What you have to do:
Find and copy each line of the data that includes "checkbox".

START Data records

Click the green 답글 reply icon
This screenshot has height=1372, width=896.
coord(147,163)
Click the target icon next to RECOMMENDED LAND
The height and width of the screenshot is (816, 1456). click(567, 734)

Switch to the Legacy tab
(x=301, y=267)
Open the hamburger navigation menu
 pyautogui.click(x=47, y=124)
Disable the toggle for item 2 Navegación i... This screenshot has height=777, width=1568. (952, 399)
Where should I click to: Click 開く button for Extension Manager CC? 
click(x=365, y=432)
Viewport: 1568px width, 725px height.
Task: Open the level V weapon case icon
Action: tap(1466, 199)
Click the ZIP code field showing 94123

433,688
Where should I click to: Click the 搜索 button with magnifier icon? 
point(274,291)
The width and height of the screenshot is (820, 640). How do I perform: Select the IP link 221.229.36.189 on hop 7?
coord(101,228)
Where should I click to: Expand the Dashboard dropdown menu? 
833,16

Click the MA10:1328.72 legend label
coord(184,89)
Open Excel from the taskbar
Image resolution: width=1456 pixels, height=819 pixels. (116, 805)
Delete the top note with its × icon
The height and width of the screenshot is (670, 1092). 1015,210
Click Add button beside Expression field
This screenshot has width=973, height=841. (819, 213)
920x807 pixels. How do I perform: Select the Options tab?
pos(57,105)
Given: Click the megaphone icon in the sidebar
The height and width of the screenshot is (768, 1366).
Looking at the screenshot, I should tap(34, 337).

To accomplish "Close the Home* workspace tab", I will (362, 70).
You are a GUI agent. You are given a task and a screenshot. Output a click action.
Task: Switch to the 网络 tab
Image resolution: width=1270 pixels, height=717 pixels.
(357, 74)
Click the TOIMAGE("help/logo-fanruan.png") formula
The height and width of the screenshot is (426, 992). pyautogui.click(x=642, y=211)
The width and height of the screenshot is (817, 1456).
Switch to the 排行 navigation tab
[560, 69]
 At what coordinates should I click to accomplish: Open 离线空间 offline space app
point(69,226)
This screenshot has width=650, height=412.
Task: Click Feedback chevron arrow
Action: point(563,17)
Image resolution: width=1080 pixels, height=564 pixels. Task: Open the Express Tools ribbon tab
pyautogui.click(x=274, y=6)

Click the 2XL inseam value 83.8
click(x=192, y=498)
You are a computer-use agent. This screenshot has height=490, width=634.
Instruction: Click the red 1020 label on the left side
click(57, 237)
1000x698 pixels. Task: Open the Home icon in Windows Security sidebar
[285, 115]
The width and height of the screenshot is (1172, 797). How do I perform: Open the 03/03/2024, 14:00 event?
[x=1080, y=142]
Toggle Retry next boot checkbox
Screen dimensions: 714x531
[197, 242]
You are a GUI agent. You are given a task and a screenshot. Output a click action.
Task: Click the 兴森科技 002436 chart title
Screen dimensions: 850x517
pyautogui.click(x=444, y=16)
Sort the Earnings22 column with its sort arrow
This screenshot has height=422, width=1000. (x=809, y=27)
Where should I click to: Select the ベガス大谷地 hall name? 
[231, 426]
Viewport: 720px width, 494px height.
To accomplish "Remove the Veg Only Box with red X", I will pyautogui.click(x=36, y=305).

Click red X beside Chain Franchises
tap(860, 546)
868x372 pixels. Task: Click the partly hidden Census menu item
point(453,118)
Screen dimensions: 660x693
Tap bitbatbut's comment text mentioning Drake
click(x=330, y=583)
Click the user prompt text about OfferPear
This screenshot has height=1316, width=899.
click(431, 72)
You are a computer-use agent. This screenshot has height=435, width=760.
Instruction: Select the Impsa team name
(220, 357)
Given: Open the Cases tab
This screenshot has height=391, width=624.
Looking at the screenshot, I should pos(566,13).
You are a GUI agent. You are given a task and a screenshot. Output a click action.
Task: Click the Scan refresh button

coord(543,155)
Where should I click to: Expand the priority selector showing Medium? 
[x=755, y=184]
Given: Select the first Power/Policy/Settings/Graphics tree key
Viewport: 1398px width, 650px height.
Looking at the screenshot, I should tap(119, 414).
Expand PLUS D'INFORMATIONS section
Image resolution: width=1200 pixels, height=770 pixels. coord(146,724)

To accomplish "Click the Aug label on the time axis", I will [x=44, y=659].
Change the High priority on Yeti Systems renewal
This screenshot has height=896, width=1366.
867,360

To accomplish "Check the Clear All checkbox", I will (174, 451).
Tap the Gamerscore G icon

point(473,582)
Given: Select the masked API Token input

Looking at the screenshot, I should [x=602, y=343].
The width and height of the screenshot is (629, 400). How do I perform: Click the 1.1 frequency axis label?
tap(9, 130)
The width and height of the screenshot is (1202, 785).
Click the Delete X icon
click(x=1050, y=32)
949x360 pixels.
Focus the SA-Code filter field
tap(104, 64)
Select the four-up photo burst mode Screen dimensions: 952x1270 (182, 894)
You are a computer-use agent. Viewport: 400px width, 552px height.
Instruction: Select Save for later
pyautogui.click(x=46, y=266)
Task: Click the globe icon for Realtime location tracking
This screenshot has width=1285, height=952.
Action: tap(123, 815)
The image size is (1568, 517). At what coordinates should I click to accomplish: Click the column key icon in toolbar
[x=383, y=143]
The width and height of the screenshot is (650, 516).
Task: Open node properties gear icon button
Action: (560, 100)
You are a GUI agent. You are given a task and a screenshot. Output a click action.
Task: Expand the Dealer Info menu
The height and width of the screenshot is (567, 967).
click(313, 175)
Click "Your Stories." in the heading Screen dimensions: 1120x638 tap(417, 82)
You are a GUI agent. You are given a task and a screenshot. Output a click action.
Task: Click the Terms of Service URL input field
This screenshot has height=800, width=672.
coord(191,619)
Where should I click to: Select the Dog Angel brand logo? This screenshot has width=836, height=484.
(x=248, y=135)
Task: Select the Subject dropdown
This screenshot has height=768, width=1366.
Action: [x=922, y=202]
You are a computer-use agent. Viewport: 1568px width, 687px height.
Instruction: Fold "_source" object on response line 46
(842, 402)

END Data records

Exercise answer:
Toggle Retry next boot checkbox
To accomplish "Check the Clear All checkbox", I will (174, 451).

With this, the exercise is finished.